Syncs GitHub repository contents into the Powerbrain knowledge base as a source. All content flows through the standard ingestion pipeline (PII scan → OPA → quality gate → embedding).
The adapter supports two authentication modes:
| Mode | When to Use | Credentials |
|---|---|---|
| PAT (Personal Access Token) | Single user, small setups, public repos | One token for all repos |
| GitHub App | Organizations, fine-grained access, higher rate limits | App ID + installation ID + private key |
- Go to GitHub Settings → Developer settings → Personal access tokens (fine-grained)
- Generate a new token with the following permissions:
- Repository access: Select the repos to sync
- Contents: Read-only
- Metadata: Read-only (automatic)
- Store the token as a Docker Secret:
echo "ghp_yourtokenvalue" > secrets/github_pat.txtPreferred for organization-wide access. Higher rate limit (15,000 req/h vs 5,000 for PAT) and avoids personal token exposure.

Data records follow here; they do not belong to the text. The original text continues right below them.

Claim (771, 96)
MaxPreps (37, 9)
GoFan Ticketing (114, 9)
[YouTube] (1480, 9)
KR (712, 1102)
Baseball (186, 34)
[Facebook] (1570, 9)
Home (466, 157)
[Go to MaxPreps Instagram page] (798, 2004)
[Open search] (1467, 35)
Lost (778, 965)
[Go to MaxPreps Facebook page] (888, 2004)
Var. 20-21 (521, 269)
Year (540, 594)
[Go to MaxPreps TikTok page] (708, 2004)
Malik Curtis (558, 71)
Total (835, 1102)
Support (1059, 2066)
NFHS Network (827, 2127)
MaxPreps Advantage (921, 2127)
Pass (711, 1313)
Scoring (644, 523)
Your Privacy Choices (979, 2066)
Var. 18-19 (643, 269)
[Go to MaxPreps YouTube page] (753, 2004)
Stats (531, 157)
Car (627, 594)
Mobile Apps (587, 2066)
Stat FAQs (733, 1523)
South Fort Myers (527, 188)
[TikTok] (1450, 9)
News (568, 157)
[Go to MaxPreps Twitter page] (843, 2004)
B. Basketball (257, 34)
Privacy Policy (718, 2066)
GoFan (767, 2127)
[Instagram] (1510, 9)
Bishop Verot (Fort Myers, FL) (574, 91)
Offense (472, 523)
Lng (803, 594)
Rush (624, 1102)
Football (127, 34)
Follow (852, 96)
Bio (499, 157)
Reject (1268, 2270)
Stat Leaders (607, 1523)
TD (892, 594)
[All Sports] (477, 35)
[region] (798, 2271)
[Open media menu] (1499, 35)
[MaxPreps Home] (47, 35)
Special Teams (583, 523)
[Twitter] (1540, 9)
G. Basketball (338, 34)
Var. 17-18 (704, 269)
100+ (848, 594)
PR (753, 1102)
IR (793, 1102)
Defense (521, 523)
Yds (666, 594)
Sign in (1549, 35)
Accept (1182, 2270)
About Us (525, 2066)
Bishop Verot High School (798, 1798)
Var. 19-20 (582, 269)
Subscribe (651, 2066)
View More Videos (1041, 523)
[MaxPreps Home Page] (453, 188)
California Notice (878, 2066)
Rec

- Go to your organization settings → Developer settings → GitHub Apps → New GitHub App
- Configure permissions: Contents: Read-only, Metadata: Read-only
- Generate and download a private key (
.pemfile) - Install the app on the target organization, note the Installation ID
- Store the private key as a Docker Secret:
cp path/to/your-app.private-key.pem secrets/github_app_key.pemCopy the template and adjust:
cp ingestion/repos.yaml.example ingestion/repos.yamlrepos:
# Documentation repo, PAT auth
- name: "company-docs"
url: "https://github.com/your-org/company-docs"
branch: "main"
collection: "pb_general"
project: "company-docs"
classification: "internal"
auth: "pat"
include: ["docs/**", "*.md"]
exclude: ["drafts/**"]
poll_interval_seconds: 300
# Code repo into the pb_code collection
- name: "platform-api"
url: "https://github.com/your-org/platform-api"
branch: "main"
collection: "pb_code"
project: "platform"
classification: "internal"
auth: "pat"
include: ["src/**", "docs/**"]
exclude: ["src/test/**", "*.test.*"]
# GitHub App auth, confidential policy repo
- name: "org-policies"
url: "https://github.com/your-org/policies"
branch: "main"
collection: "pb_rules"
project: "governance"
classification: "confidential"
auth: "github-app"
app_id: 12345
installation_id: 67890
private_key_path: "/run/secrets/github_app_key"Classification is assigned per repo in YAML. All documents from a repo inherit its classification level (public, internal, confidential, restricted). OPA evaluates this on every search request.
# 1. Create a PAT or GitHub App (see Prerequisites)
# 2. Store credentials as Docker Secrets
echo "ghp_..." > secrets/github_pat.txt
# OR for GitHub App:
cp your-app.private-key.pem secrets/github_app_key.pem
# 3. Create the config file
cp ingestion/repos.yaml.example ingestion/repos.yaml
# Edit repos.yaml: set name, url, branch, classification, etc.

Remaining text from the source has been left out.